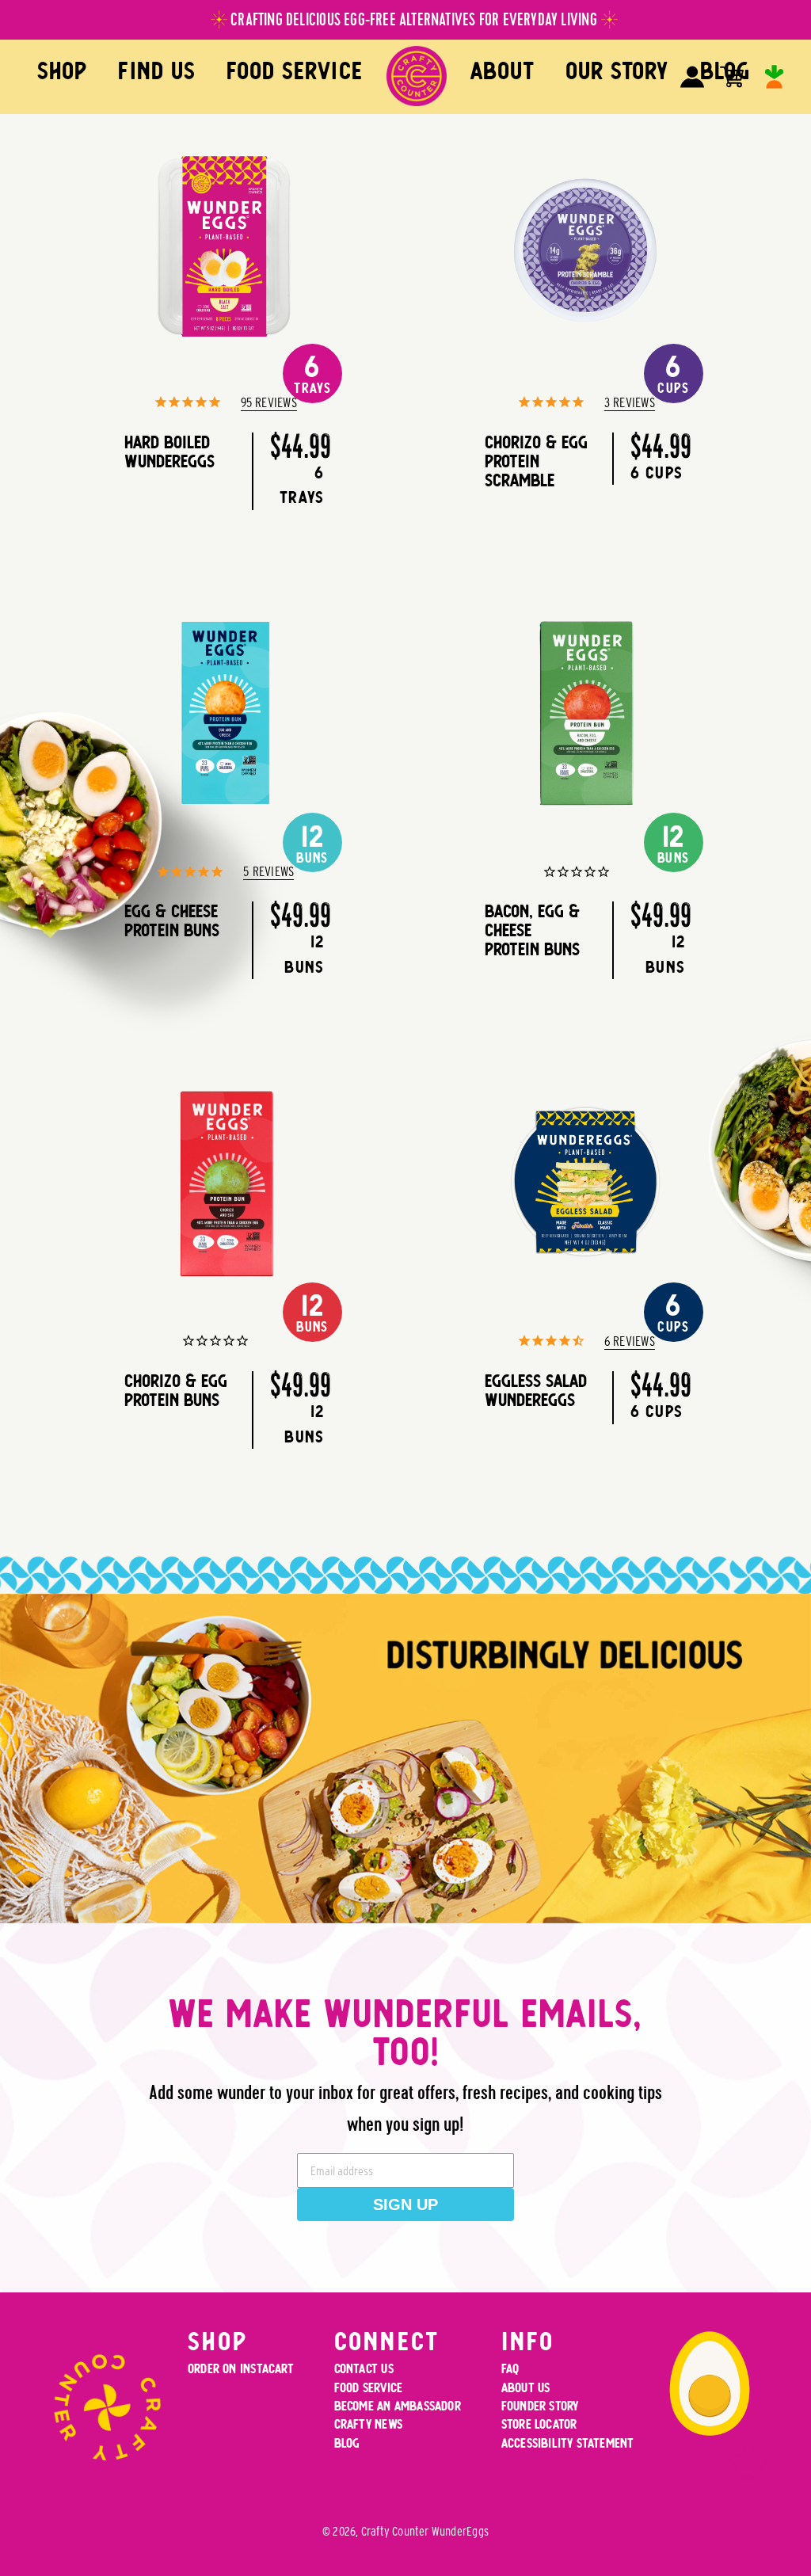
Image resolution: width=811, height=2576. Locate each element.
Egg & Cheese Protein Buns (171, 920)
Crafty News (368, 2424)
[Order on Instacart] (774, 77)
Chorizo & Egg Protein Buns (175, 1390)
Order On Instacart (241, 2369)
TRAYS (312, 373)
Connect (387, 2341)
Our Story (617, 71)
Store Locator (539, 2424)
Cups (672, 373)
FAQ (510, 2369)
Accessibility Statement (567, 2443)
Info (528, 2341)
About (502, 71)
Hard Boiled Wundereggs (169, 451)
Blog (347, 2443)
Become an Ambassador (397, 2406)
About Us (525, 2388)
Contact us (364, 2369)
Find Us (156, 71)
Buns (312, 842)
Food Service (295, 71)
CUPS (672, 1311)
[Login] (692, 77)
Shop (62, 71)
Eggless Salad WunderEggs (536, 1390)
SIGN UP (405, 2204)
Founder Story (540, 2406)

_ _ _ _ _

• Work request
Exclude the images and output the lines above exactly.

• Task answer
Image resolution: width=811, height=2576. Locate each element.
Egg & Cheese Protein Buns (171, 920)
Crafty News (368, 2424)
[Order on Instacart] (774, 77)
Chorizo & Egg Protein Buns (175, 1390)
Order On Instacart (241, 2369)
TRAYS (312, 373)
Connect (387, 2341)
Our Story (617, 71)
Store Locator (539, 2424)
Cups (672, 373)
FAQ (510, 2369)
Accessibility Statement (567, 2443)
Info (528, 2341)
About (502, 71)
Hard Boiled Wundereggs (169, 451)
Blog (347, 2443)
Become an Ambassador (397, 2406)
About Us (525, 2388)
Contact us (364, 2369)
Find Us (156, 71)
Buns (312, 842)
Food Service (295, 71)
CUPS (672, 1311)
[Login] (692, 77)
Shop (62, 71)
Eggless Salad WunderEggs (536, 1390)
SIGN UP (405, 2204)
Founder Story (540, 2406)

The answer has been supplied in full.